Climate Change and Indigenous Health Promotion

  • Citation: Jones, Rhys. “Climate Change and Indigenous Health Promotion.” Global Health Promotion 26, no. 3_suppl (April 2019): 73–81.
    • Topics:
    • Transnational Issues
    • Keywords:
    • Oceania
    • climate change
    • English
    • Indigenous health
    • health promotion
    • equity
    • social justice
    • South Pacific
    • Oceania
    • environmental health
    • pollution

Climate change poses a serious threat to the health and well-being of Indigenous peoples around the world. Despite living in diverse contexts, Indigenous peoples face a number of common challenges. Disproportionate threats from climate change exist due to a range of factors including unique relationships with the natural environment, socioeconomic deprivation, a greater existing burden of disease, poorer access to and quality of health care, and political marginalization.

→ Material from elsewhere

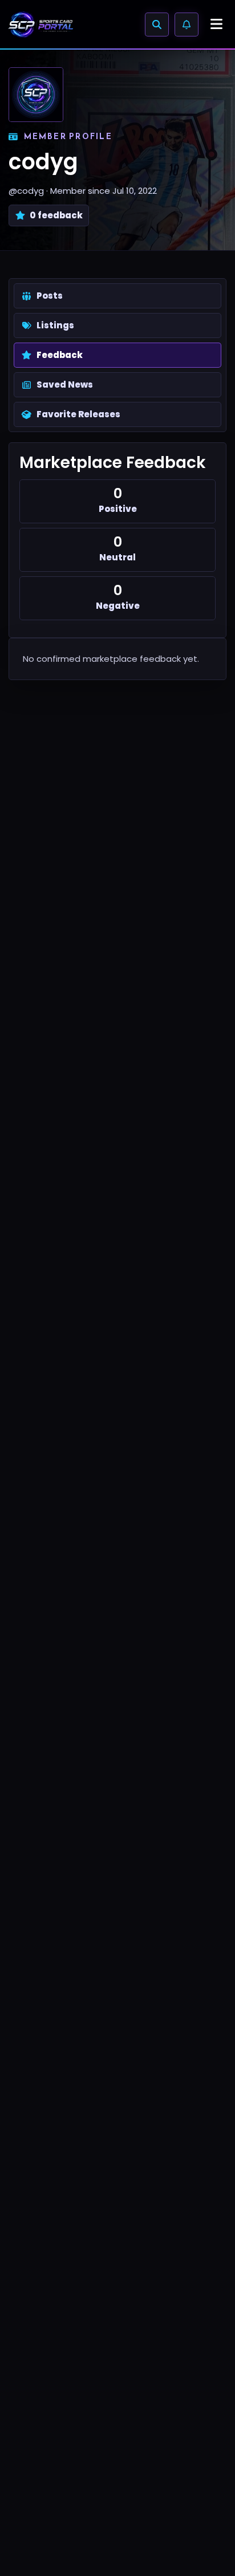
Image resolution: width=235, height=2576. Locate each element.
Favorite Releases (78, 414)
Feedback (60, 355)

Responses to climate change at global, national, and local levels also threaten Indigenous people’s rights. While climate action presents many opportunities to improve health and reduce inequities, there is also significant potential for climate mitigation and adaptation policies to inflict harm on Indigenous peoples. An important aspect of this is the impact on traditional lands, which are acknowledged as a fundamental determinant of Indigenous health and well-being. This article seeks to elucidate the relationships between climate change and Indigenous health and to inform health promotion solutions to achieve climate justice for Indigenous peoples. The underpinning analysis is founded on a Kaupapa Māori positioning, which seeks transformative change and involves critiquing Western knowledges and structures that undermine Indigenous rights. A central theme is that anthropogenic climate change is intimately connected to the ideologies, systems and practices of colonialism, and that the impacts on Indigenous peoples can be conceptualized as an intensification of the process of colonization. It is not possible to understand and address climate-related health impacts for Indigenous peoples without examining this broader context of colonial oppression, marginalization and dispossession. The challenge for health promotion is to engage in a process of decolonization. This involves deconstructing its own systems and practices to avoid reinforcing colonialism and perpetuating inequities. It also requires health promotion practitioners to support Indigenous self-determination and recognize Indigenous knowledges as a critical foundation for climate change and health solutions.